» Provided text
** Begin **

I stayed at home during the summers after that and returned but once, 20 years later. The old house sported a TV antenna. An oil furnace made the living room fireplace an ornament, and there was approving talk of condos going in on the hill just up the shore path. But by then, I’d traded city life for a place in the country with zinc counters, an oak and brass icebox and a wood-burning range. The homestead was largely furnished with rustic furniture I’d built of birch and maple saplings, sawmill slabs, river snags and childhood memories.
A History in Twigs
Differences in the way successive generations feel toward rustic furniture reflect more than fashion or historical trends. It is a function of America’s evolving attitude toward nature, the environment, and man’s role in what we now call global ecology.
The World War II generation was perhaps the last to mirror the Europeans who colonized the New World–embodying the Late-Renaissance ideal that man’s God-given role was to improve on nature, to perfect the natural state. Their ideal was the city as perfected by the ancient Greeks and Romans–the well-ordered repository of all knowledge, culture, and Enlightenment. Indeed, the very term “civilization” comes from the Latin word for “city.” Life inside the city walls was “civil” and the world beyond the walls was abandoned to the wilderness and howling barbarism–to “uncivil” behavior and chaos.
In the New World, pioneers had to fight their way through a really uncivil wilderness that extended 3,000 miles to the Pacific. Every field, homesite, and road was contested by hostile Indians, wild animals, brutal weather, difficult terrain, and an ocean of trees. Indeed, a cabin, a log bedstead, or rustic chair offered a way to dispose of a few logs. The furniture they made was rustic, not by intent but of necessity, made with primitive tools under primitive conditions. Made not by cabinetmakers but by the people who used it and hewn from the forest that was at once their primary adversary and the provider of food, housing materials, heating fuel, and livelihood.

** End **

» Short problem A
Please list everything that the rustic furniture text says contested every field, homesite, and road in the New World.
» Short problem B
Repeat part of the rustic furniture text, swapping "zinc" for "copper": begin at the words that have "I stayed at" and stop after "and childhood memories.".

» Record extracts
** Begin **

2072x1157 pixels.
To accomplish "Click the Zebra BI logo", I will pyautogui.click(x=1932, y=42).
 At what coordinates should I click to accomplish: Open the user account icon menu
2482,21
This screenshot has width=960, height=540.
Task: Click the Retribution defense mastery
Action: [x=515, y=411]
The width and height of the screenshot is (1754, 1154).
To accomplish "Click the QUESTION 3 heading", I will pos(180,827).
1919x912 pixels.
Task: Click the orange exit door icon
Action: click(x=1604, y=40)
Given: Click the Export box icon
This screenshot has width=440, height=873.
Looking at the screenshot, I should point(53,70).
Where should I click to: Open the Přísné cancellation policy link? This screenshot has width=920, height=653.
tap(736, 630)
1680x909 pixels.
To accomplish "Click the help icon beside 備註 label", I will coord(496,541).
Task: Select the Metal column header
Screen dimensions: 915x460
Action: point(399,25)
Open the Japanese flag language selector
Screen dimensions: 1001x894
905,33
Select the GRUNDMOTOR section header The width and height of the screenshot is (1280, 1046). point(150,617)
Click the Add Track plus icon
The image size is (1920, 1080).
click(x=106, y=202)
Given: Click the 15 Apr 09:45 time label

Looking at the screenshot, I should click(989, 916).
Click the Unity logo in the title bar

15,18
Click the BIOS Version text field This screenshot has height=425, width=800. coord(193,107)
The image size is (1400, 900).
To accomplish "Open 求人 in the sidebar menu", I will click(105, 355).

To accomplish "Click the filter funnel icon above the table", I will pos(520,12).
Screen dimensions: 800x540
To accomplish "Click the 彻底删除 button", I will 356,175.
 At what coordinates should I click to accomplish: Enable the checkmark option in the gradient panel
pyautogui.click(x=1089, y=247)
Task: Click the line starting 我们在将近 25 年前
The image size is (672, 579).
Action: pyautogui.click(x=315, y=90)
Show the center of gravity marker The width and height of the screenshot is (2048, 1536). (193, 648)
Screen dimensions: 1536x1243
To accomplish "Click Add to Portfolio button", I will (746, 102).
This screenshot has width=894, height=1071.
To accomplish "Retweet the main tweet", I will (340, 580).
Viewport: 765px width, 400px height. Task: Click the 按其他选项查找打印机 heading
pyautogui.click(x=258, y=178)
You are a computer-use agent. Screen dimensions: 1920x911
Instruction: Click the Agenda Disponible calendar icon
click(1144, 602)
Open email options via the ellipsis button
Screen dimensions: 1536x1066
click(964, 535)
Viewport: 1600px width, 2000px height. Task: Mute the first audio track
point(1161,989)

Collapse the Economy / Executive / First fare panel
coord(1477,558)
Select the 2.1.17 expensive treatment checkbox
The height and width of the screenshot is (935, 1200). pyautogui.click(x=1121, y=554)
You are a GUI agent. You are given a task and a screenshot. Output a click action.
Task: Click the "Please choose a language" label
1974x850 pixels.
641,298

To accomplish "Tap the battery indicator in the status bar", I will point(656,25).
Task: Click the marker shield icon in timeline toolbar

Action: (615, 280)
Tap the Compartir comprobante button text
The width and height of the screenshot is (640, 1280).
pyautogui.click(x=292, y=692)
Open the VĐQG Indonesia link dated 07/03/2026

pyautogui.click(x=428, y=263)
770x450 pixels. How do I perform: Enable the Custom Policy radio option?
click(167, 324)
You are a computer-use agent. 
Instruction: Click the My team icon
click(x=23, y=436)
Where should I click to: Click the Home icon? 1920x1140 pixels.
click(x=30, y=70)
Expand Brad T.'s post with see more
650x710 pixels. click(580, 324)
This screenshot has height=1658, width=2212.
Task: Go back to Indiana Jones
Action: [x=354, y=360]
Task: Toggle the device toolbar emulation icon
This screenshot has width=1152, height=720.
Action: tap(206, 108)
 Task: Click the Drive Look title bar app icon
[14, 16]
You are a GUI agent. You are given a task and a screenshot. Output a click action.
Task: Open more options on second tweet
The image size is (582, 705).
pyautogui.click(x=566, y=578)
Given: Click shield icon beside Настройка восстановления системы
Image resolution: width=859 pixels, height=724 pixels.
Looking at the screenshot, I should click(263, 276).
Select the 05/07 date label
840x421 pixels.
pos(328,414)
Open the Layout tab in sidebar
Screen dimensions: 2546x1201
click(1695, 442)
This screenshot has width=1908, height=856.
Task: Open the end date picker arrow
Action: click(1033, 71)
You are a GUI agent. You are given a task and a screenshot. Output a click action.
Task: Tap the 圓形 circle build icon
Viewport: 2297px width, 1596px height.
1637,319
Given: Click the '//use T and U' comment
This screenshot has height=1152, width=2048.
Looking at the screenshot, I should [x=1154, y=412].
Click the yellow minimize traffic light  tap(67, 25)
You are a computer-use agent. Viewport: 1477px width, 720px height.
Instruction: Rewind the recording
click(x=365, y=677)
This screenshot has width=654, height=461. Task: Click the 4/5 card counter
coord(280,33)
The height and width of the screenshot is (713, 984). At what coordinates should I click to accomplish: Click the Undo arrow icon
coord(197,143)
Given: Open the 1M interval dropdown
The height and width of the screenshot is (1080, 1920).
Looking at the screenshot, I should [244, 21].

** End **

» Full output A
hostile Indians, wild animals, brutal weather, difficult terrain, an ocean of trees

» Full output B
I stayed at home during the summers after that and returned but once, 20 years later. The old house sported a TV antenna. An oil furnace made the living room fireplace an ornament, and there was approving talk of condos going in on the hill just up the shore path. But by then, I’d traded city life for a place in the country with copper counters, an oak and brass icebox and a wood-burning range. The homestead was largely furnished with rustic furniture I’d built of birch and maple saplings, sawmill slabs, river snags and childhood memories.